— EXERCISE DESCRIPTION —
Retype the records that follow, every line exactly as written.

(Stored items)
================
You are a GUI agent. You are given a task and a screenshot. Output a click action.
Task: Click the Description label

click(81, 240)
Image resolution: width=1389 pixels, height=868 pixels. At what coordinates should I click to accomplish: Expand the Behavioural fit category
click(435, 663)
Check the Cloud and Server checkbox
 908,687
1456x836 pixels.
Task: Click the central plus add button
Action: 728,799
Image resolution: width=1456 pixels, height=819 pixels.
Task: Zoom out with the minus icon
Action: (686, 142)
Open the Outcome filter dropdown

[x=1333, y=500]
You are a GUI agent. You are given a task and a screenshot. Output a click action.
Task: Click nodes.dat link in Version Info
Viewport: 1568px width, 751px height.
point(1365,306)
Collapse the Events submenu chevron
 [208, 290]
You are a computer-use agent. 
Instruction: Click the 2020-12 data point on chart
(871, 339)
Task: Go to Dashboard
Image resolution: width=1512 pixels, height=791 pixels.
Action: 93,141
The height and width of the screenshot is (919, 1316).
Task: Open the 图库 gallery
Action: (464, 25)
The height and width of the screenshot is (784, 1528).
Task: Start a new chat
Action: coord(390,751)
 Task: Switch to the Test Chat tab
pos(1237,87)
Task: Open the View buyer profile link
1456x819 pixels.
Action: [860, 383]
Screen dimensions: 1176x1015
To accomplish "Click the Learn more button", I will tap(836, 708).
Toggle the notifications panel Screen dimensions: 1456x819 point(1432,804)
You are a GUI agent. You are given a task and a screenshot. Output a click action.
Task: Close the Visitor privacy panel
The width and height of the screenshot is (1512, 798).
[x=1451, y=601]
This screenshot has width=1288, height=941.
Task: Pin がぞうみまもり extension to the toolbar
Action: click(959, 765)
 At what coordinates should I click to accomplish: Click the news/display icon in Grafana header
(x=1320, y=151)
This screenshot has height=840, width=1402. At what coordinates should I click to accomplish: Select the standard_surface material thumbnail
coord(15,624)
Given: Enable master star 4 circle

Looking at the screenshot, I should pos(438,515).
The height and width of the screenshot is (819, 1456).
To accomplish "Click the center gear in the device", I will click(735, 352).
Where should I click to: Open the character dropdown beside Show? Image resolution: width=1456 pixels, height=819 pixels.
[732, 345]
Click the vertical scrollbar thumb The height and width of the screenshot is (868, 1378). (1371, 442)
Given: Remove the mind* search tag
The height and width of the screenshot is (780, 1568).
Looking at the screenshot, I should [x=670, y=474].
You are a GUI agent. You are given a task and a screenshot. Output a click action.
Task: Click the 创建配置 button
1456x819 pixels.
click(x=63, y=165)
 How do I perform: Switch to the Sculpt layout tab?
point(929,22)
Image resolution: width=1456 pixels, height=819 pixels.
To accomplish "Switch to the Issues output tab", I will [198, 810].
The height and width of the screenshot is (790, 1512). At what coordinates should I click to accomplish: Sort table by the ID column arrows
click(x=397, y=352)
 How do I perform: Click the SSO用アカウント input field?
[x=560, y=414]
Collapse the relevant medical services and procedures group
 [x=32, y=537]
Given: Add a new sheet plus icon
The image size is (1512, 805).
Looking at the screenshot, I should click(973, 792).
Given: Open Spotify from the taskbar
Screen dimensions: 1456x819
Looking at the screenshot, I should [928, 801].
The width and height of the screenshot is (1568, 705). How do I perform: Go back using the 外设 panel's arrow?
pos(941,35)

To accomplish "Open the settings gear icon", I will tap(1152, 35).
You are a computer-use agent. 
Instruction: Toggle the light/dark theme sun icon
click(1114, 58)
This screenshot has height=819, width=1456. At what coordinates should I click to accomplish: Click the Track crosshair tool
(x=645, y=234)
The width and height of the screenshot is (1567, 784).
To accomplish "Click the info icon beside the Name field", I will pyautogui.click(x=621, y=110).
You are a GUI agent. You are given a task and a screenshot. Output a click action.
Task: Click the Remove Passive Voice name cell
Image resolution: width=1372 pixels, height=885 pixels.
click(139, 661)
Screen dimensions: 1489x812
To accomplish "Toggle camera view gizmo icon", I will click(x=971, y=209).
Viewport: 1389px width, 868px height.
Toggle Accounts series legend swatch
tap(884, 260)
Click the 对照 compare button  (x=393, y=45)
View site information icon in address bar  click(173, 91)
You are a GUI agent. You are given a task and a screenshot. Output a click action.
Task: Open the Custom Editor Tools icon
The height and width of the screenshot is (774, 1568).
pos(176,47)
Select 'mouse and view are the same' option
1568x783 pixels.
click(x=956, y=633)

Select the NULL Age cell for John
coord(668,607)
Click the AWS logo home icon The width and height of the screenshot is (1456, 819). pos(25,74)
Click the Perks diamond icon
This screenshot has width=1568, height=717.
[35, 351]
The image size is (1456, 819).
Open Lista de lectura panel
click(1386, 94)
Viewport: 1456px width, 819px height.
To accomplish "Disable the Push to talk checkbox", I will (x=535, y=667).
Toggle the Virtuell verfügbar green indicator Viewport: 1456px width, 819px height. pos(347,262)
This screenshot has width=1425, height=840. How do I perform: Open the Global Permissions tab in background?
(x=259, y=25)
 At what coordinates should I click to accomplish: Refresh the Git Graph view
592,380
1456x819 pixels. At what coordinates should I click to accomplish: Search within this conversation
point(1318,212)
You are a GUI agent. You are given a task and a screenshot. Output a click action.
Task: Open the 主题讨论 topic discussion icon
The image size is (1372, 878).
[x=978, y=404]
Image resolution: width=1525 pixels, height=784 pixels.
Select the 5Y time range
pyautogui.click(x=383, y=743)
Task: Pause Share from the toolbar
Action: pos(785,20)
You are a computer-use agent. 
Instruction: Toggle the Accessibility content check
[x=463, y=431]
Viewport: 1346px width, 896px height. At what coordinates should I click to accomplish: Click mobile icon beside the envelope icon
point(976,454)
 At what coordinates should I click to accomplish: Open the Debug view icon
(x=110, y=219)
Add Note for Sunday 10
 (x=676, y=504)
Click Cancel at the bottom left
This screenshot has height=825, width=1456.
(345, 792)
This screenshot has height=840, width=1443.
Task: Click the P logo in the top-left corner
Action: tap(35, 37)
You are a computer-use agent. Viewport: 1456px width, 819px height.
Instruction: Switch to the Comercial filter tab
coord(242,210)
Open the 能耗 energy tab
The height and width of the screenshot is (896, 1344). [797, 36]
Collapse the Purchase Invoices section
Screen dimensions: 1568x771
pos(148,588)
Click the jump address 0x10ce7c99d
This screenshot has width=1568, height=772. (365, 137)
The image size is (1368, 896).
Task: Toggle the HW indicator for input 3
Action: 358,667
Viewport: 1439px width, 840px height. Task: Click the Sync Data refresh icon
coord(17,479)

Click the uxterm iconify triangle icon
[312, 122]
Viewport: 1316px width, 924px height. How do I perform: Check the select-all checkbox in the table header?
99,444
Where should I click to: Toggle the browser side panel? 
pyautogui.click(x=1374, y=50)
================
— WRITTEN RESPONSE —
You are a GUI agent. You are given a task and a screenshot. Output a click action.
Task: Click the Description label

click(81, 240)
Image resolution: width=1389 pixels, height=868 pixels. At what coordinates should I click to accomplish: Expand the Behavioural fit category
click(435, 663)
Check the Cloud and Server checkbox
 908,687
1456x836 pixels.
Task: Click the central plus add button
Action: 728,799
Image resolution: width=1456 pixels, height=819 pixels.
Task: Zoom out with the minus icon
Action: (686, 142)
Open the Outcome filter dropdown

[x=1333, y=500]
You are a GUI agent. You are given a task and a screenshot. Output a click action.
Task: Click nodes.dat link in Version Info
Viewport: 1568px width, 751px height.
point(1365,306)
Collapse the Events submenu chevron
 [208, 290]
You are a computer-use agent. 
Instruction: Click the 2020-12 data point on chart
(871, 339)
Task: Go to Dashboard
Image resolution: width=1512 pixels, height=791 pixels.
Action: 93,141
The height and width of the screenshot is (919, 1316).
Task: Open the 图库 gallery
Action: (464, 25)
The height and width of the screenshot is (784, 1528).
Task: Start a new chat
Action: coord(390,751)
 Task: Switch to the Test Chat tab
pos(1237,87)
Task: Open the View buyer profile link
1456x819 pixels.
Action: [860, 383]
Screen dimensions: 1176x1015
To accomplish "Click the Learn more button", I will tap(836, 708).
Toggle the notifications panel Screen dimensions: 1456x819 point(1432,804)
You are a GUI agent. You are given a task and a screenshot. Output a click action.
Task: Close the Visitor privacy panel
The width and height of the screenshot is (1512, 798).
[x=1451, y=601]
This screenshot has width=1288, height=941.
Task: Pin がぞうみまもり extension to the toolbar
Action: click(959, 765)
 At what coordinates should I click to accomplish: Click the news/display icon in Grafana header
(x=1320, y=151)
This screenshot has height=840, width=1402. At what coordinates should I click to accomplish: Select the standard_surface material thumbnail
coord(15,624)
Given: Enable master star 4 circle

Looking at the screenshot, I should pos(438,515).
The height and width of the screenshot is (819, 1456).
To accomplish "Click the center gear in the device", I will click(735, 352).
Where should I click to: Open the character dropdown beside Show? Image resolution: width=1456 pixels, height=819 pixels.
[732, 345]
Click the vertical scrollbar thumb The height and width of the screenshot is (868, 1378). (1371, 442)
Given: Remove the mind* search tag
The height and width of the screenshot is (780, 1568).
Looking at the screenshot, I should [x=670, y=474].
You are a GUI agent. You are given a task and a screenshot. Output a click action.
Task: Click the 创建配置 button
1456x819 pixels.
click(x=63, y=165)
 How do I perform: Switch to the Sculpt layout tab?
point(929,22)
Image resolution: width=1456 pixels, height=819 pixels.
To accomplish "Switch to the Issues output tab", I will [198, 810].
The height and width of the screenshot is (790, 1512). At what coordinates should I click to accomplish: Sort table by the ID column arrows
click(x=397, y=352)
 How do I perform: Click the SSO用アカウント input field?
[x=560, y=414]
Collapse the relevant medical services and procedures group
 [x=32, y=537]
Given: Add a new sheet plus icon
The image size is (1512, 805).
Looking at the screenshot, I should click(973, 792).
Given: Open Spotify from the taskbar
Screen dimensions: 1456x819
Looking at the screenshot, I should [928, 801].
The width and height of the screenshot is (1568, 705). How do I perform: Go back using the 外设 panel's arrow?
pos(941,35)

To accomplish "Open the settings gear icon", I will tap(1152, 35).
You are a computer-use agent. 
Instruction: Toggle the light/dark theme sun icon
click(1114, 58)
This screenshot has height=819, width=1456. At what coordinates should I click to accomplish: Click the Track crosshair tool
(x=645, y=234)
The width and height of the screenshot is (1567, 784).
To accomplish "Click the info icon beside the Name field", I will pyautogui.click(x=621, y=110).
You are a GUI agent. You are given a task and a screenshot. Output a click action.
Task: Click the Remove Passive Voice name cell
Image resolution: width=1372 pixels, height=885 pixels.
click(139, 661)
Screen dimensions: 1489x812
To accomplish "Toggle camera view gizmo icon", I will click(x=971, y=209).
Viewport: 1389px width, 868px height.
Toggle Accounts series legend swatch
tap(884, 260)
Click the 对照 compare button  (x=393, y=45)
View site information icon in address bar  click(173, 91)
You are a GUI agent. You are given a task and a screenshot. Output a click action.
Task: Open the Custom Editor Tools icon
The height and width of the screenshot is (774, 1568).
pos(176,47)
Select 'mouse and view are the same' option
1568x783 pixels.
click(x=956, y=633)

Select the NULL Age cell for John
coord(668,607)
Click the AWS logo home icon The width and height of the screenshot is (1456, 819). pos(25,74)
Click the Perks diamond icon
This screenshot has width=1568, height=717.
[35, 351]
The image size is (1456, 819).
Open Lista de lectura panel
click(1386, 94)
Viewport: 1456px width, 819px height.
To accomplish "Disable the Push to talk checkbox", I will (x=535, y=667).
Toggle the Virtuell verfügbar green indicator Viewport: 1456px width, 819px height. pos(347,262)
This screenshot has width=1425, height=840. How do I perform: Open the Global Permissions tab in background?
(x=259, y=25)
 At what coordinates should I click to accomplish: Refresh the Git Graph view
592,380
1456x819 pixels. At what coordinates should I click to accomplish: Search within this conversation
point(1318,212)
You are a GUI agent. You are given a task and a screenshot. Output a click action.
Task: Open the 主题讨论 topic discussion icon
The image size is (1372, 878).
[x=978, y=404]
Image resolution: width=1525 pixels, height=784 pixels.
Select the 5Y time range
pyautogui.click(x=383, y=743)
Task: Pause Share from the toolbar
Action: pos(785,20)
You are a computer-use agent. 
Instruction: Toggle the Accessibility content check
[x=463, y=431]
Viewport: 1346px width, 896px height. At what coordinates should I click to accomplish: Click mobile icon beside the envelope icon
point(976,454)
 At what coordinates should I click to accomplish: Open the Debug view icon
(x=110, y=219)
Add Note for Sunday 10
 (x=676, y=504)
Click Cancel at the bottom left
This screenshot has height=825, width=1456.
(345, 792)
This screenshot has height=840, width=1443.
Task: Click the P logo in the top-left corner
Action: tap(35, 37)
You are a computer-use agent. Viewport: 1456px width, 819px height.
Instruction: Switch to the Comercial filter tab
coord(242,210)
Open the 能耗 energy tab
The height and width of the screenshot is (896, 1344). [797, 36]
Collapse the Purchase Invoices section
Screen dimensions: 1568x771
pos(148,588)
Click the jump address 0x10ce7c99d
This screenshot has width=1568, height=772. (365, 137)
The image size is (1368, 896).
Task: Toggle the HW indicator for input 3
Action: 358,667
Viewport: 1439px width, 840px height. Task: Click the Sync Data refresh icon
coord(17,479)

Click the uxterm iconify triangle icon
[312, 122]
Viewport: 1316px width, 924px height. How do I perform: Check the select-all checkbox in the table header?
99,444
Where should I click to: Toggle the browser side panel? 
pyautogui.click(x=1374, y=50)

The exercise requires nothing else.